◆ REQUIREMENT
The records below are to be reproduced exactly, and no picture should appear in the copy.

◆ INPUT MATERIAL
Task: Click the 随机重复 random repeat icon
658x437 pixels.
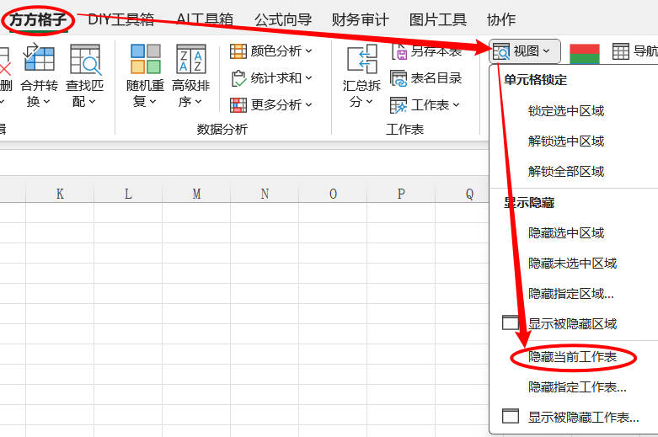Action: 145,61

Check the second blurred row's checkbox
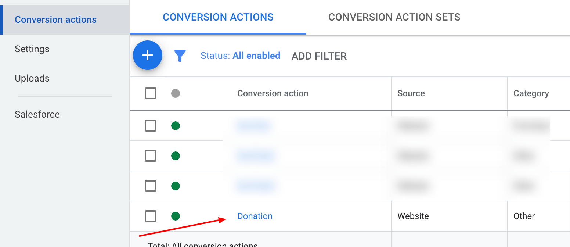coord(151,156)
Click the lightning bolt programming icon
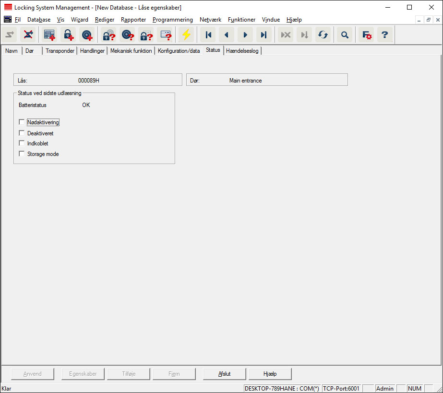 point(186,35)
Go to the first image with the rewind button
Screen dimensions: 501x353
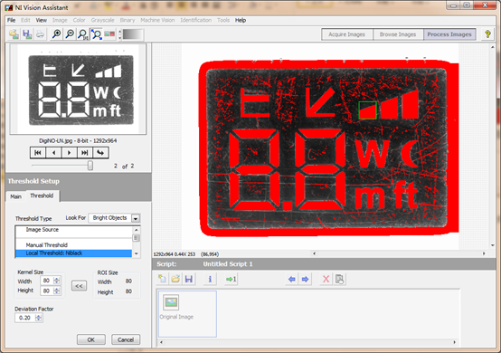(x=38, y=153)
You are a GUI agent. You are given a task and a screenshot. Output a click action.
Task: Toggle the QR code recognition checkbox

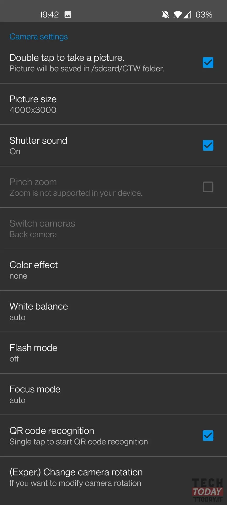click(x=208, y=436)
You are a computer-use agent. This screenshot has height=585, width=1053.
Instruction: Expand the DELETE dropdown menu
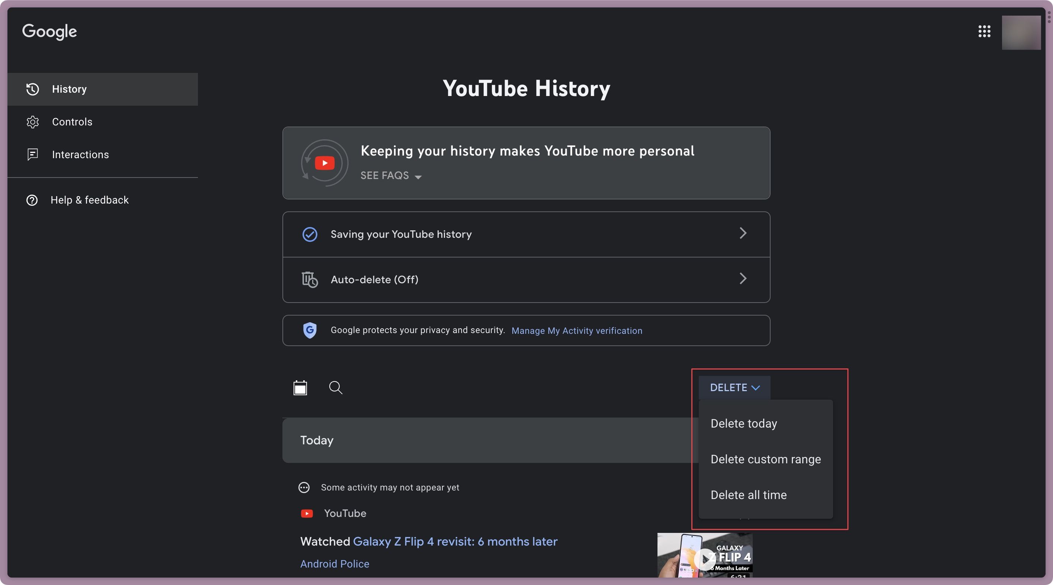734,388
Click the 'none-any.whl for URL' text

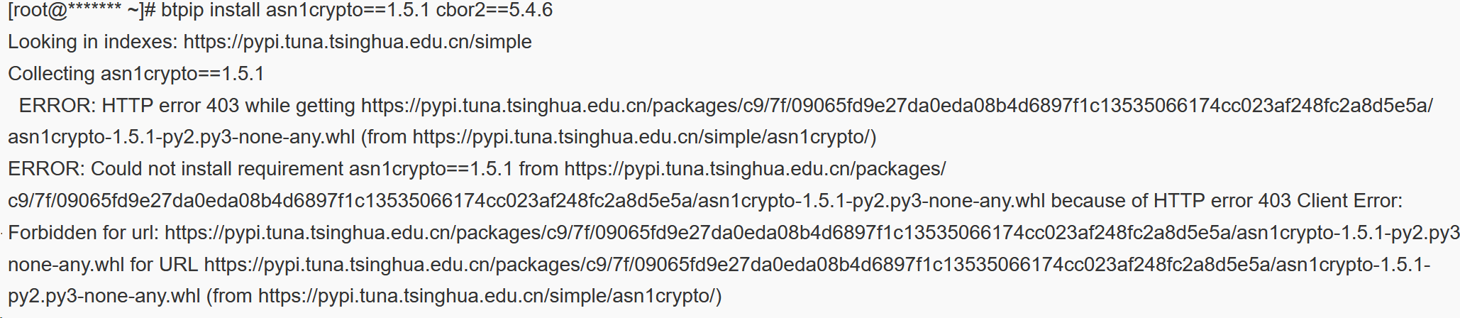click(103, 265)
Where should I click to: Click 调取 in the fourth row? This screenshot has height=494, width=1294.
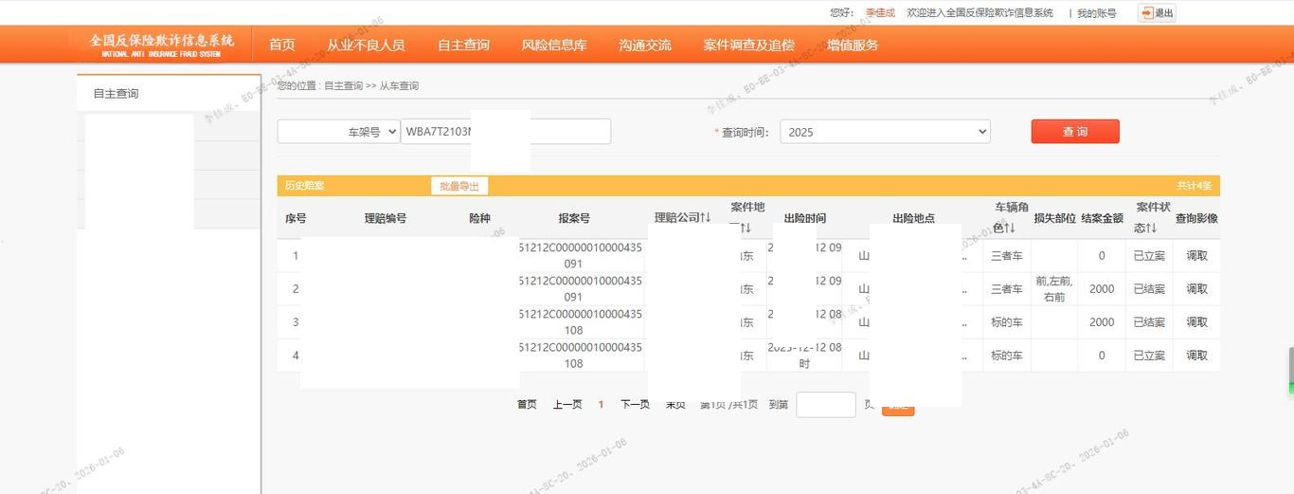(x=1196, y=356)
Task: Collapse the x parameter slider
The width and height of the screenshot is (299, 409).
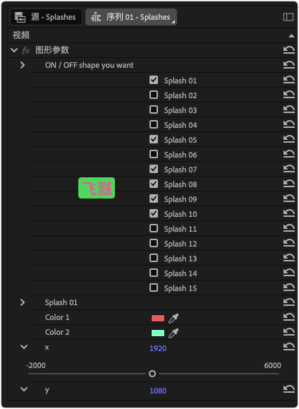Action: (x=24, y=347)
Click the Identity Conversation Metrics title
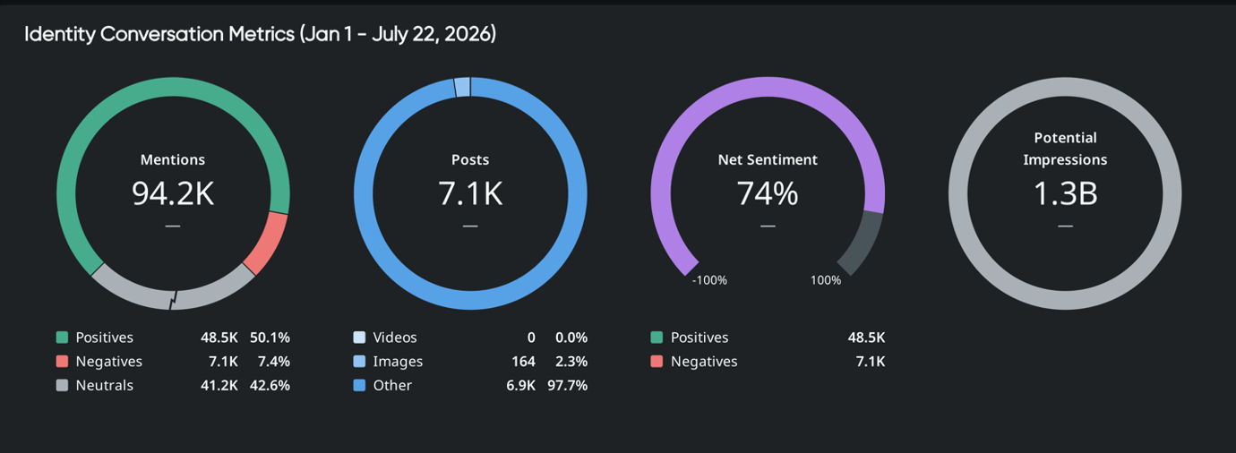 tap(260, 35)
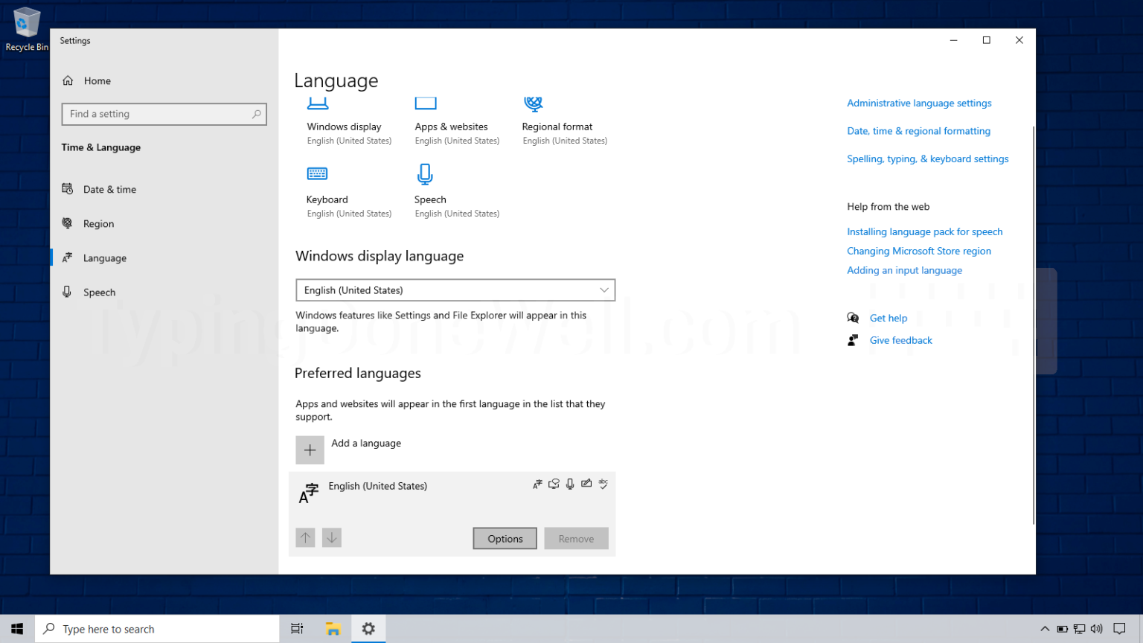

◆ SOLUTION BELOW
Task: Click the 随机重复 random repeat icon
658x437 pixels.
Action: 145,61

Check the second blurred row's checkbox
coord(151,156)
Click the lightning bolt programming icon
 point(186,35)
Go to the first image with the rewind button
Screen dimensions: 501x353
(x=38, y=153)
You are a GUI agent. You are given a task and a screenshot. Output a click action.
Task: Toggle the QR code recognition checkbox

click(x=208, y=436)
You are a computer-use agent. This screenshot has height=585, width=1053.
Instruction: Expand the DELETE dropdown menu
734,388
Click the 'none-any.whl for URL' text

click(103, 265)
Where should I click to: Click 调取 in the fourth row? This screenshot has height=494, width=1294.
(x=1196, y=356)
Task: Collapse the x parameter slider
The width and height of the screenshot is (299, 409).
Action: (x=24, y=347)
Click the Identity Conversation Metrics title
 tap(260, 35)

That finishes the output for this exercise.